[Task details]
Reproduce the whole of the records exactly, and make sure no picture is carried into the result.

[Stored items]
──────
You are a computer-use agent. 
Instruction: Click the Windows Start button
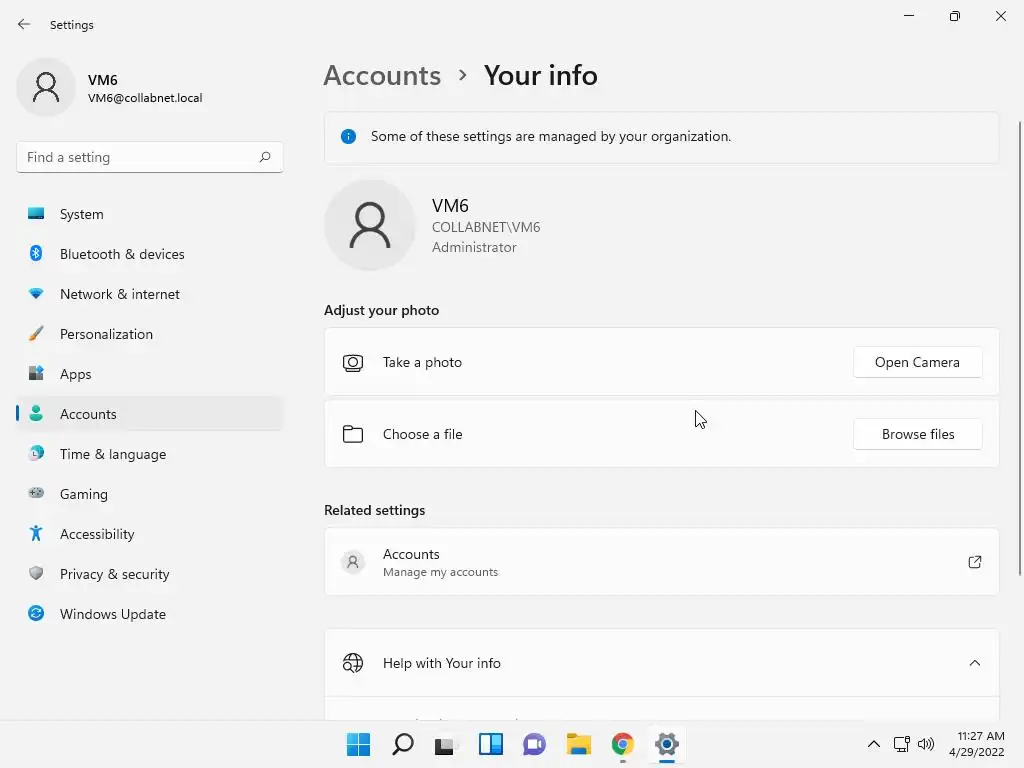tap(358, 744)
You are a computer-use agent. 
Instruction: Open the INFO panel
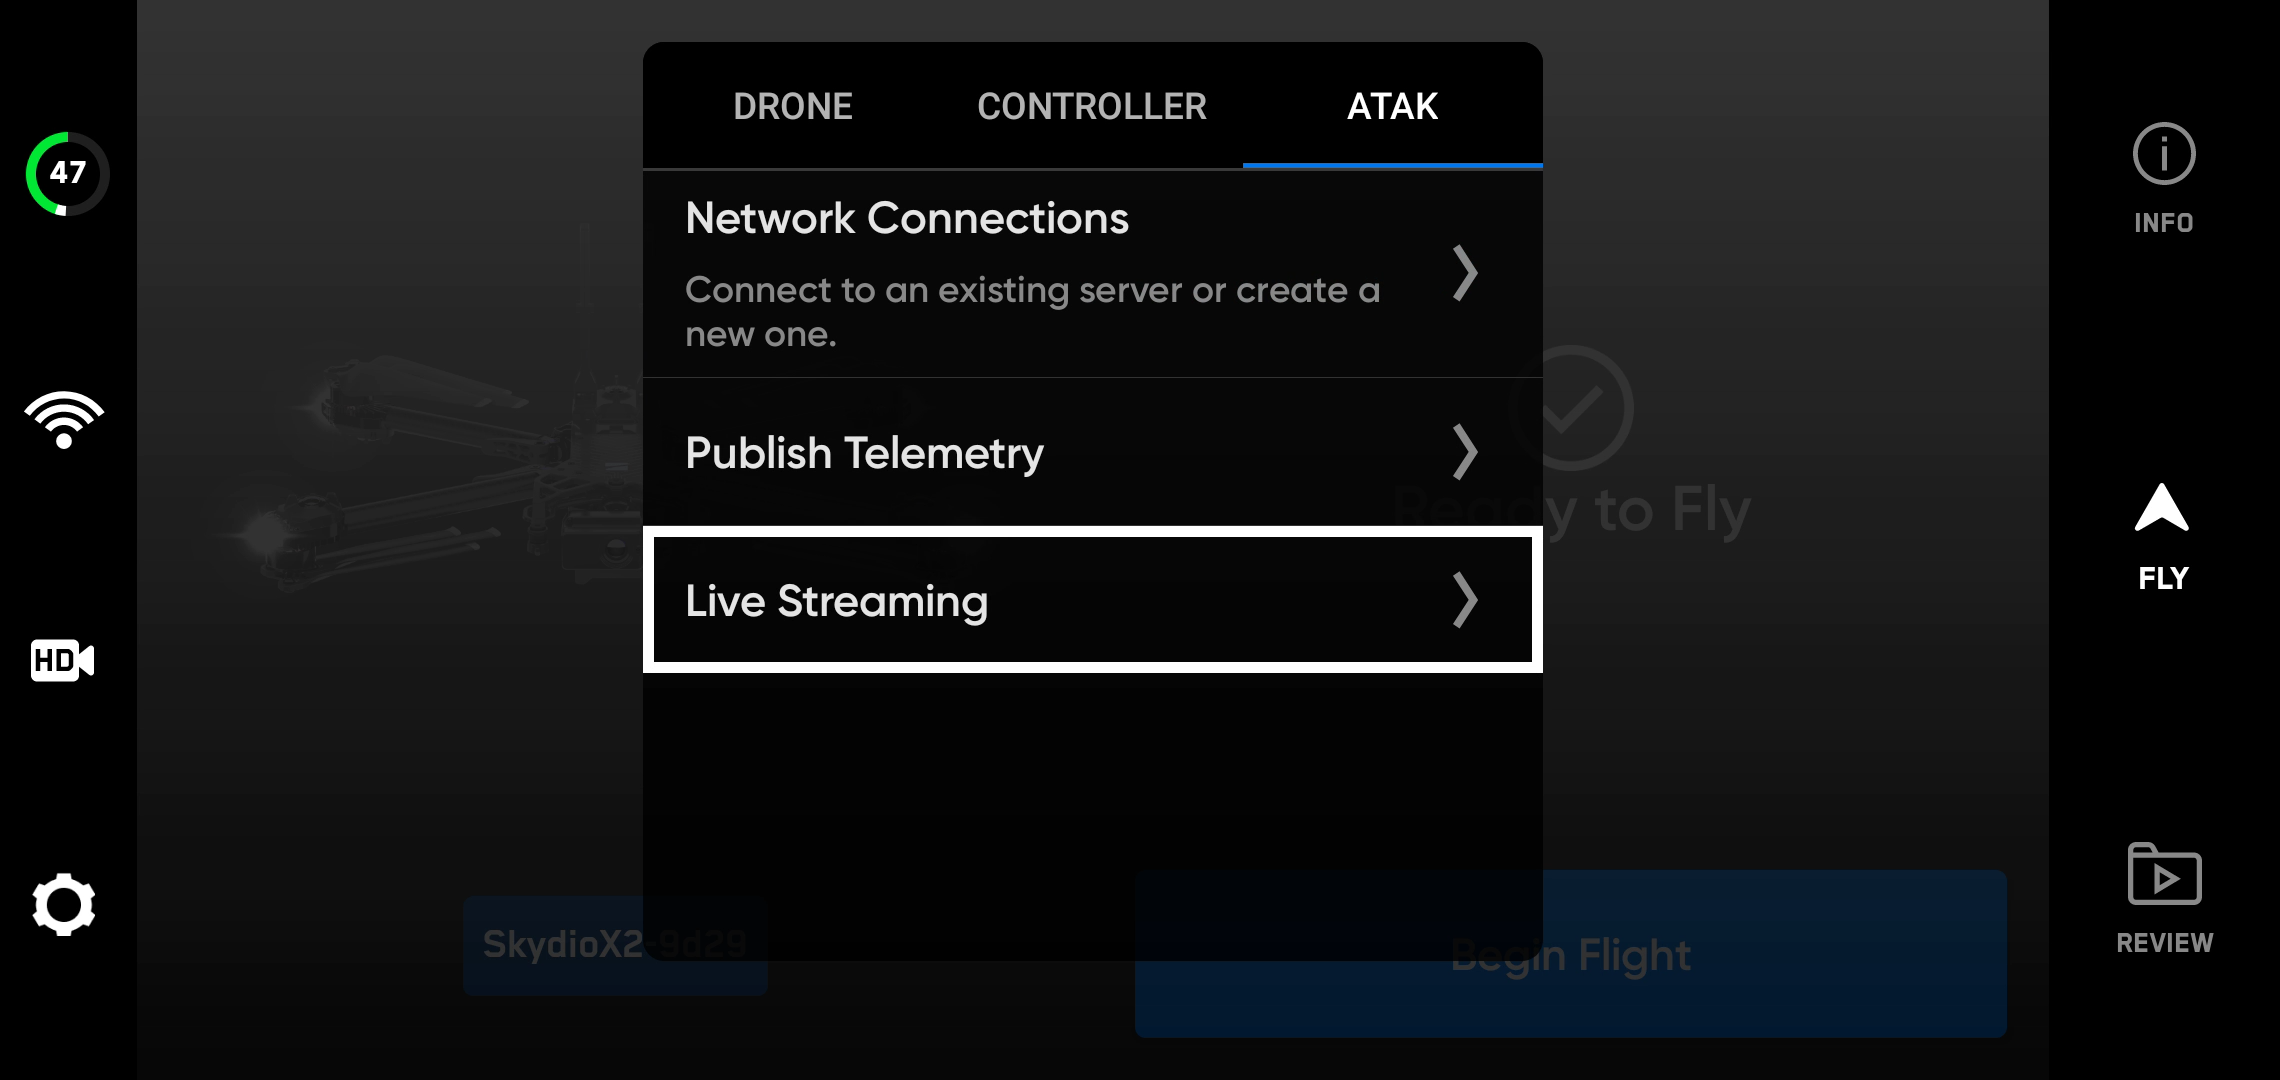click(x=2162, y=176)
──────
[Task answer]
You are a computer-use agent. 
Instruction: Click the Windows Start button
tap(358, 744)
You are a computer-use agent. 
Instruction: Open the INFO panel
click(x=2162, y=176)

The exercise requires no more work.